Assigned task: Send back the data below exactly. Drop every picture.

* * * *

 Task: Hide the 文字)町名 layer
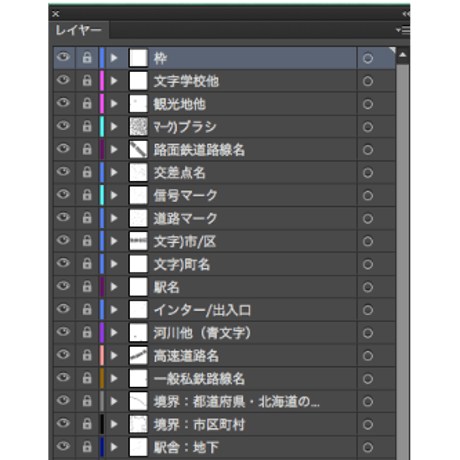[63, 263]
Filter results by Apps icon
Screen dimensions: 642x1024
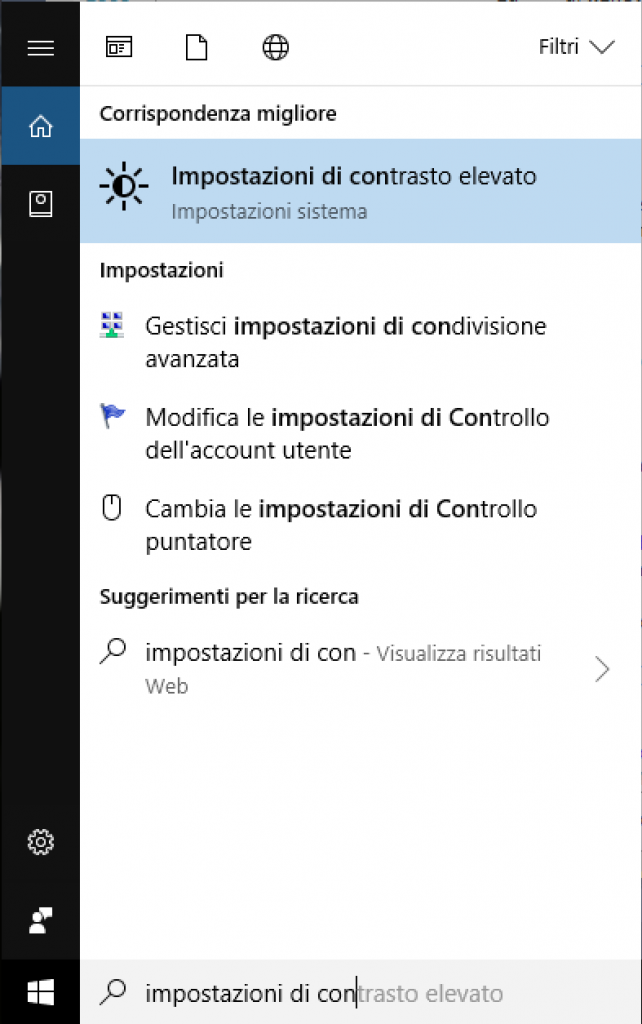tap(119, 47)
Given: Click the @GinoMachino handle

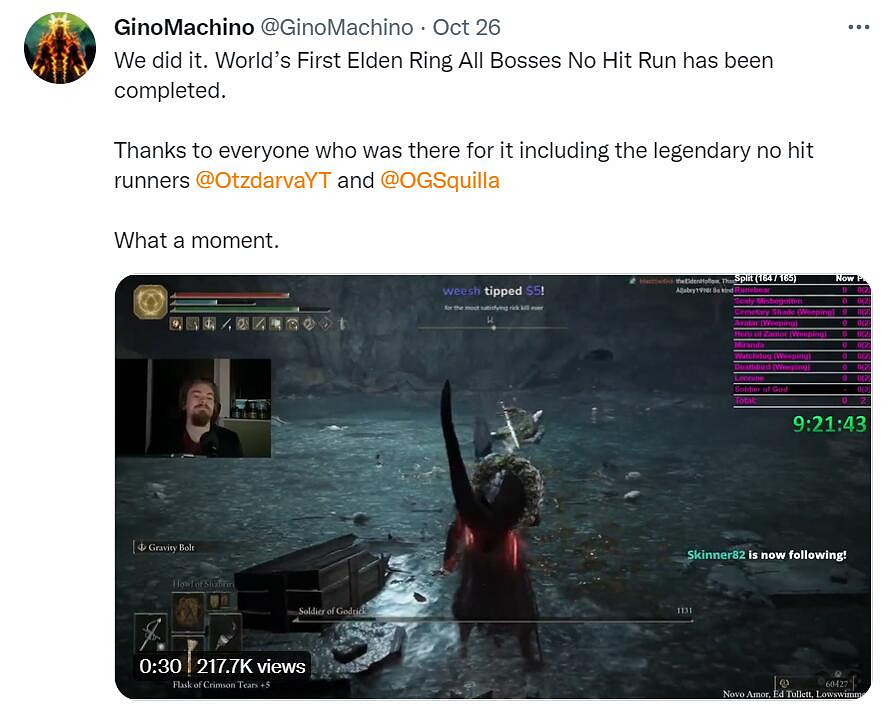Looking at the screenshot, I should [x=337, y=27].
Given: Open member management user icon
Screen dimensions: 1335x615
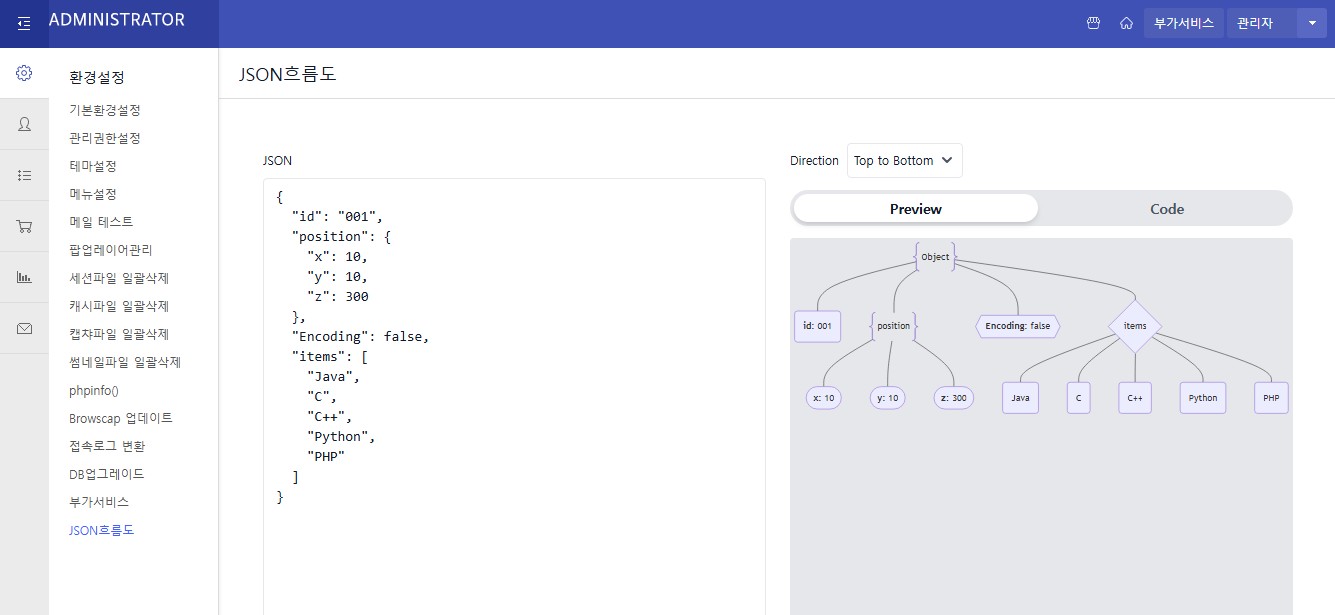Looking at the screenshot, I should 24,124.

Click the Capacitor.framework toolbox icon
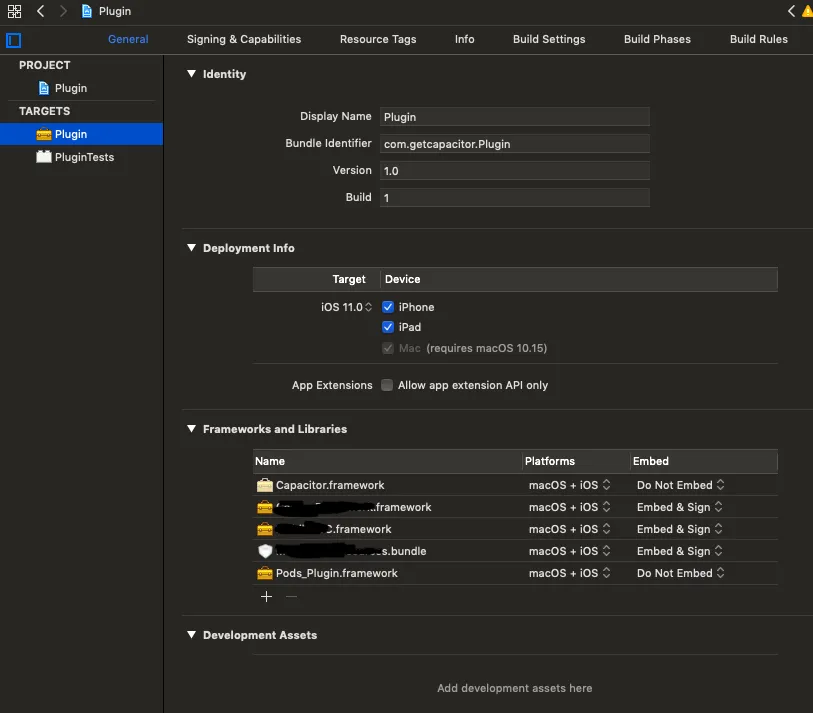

* * * *

Finished task:
 Task: Hide the 文字)町名 layer
[63, 263]
Filter results by Apps icon
Screen dimensions: 642x1024
tap(119, 47)
Given: Click the @GinoMachino handle

Looking at the screenshot, I should [x=337, y=27].
Given: Open member management user icon
Screen dimensions: 1335x615
Looking at the screenshot, I should 24,124.

Click the Capacitor.framework toolbox icon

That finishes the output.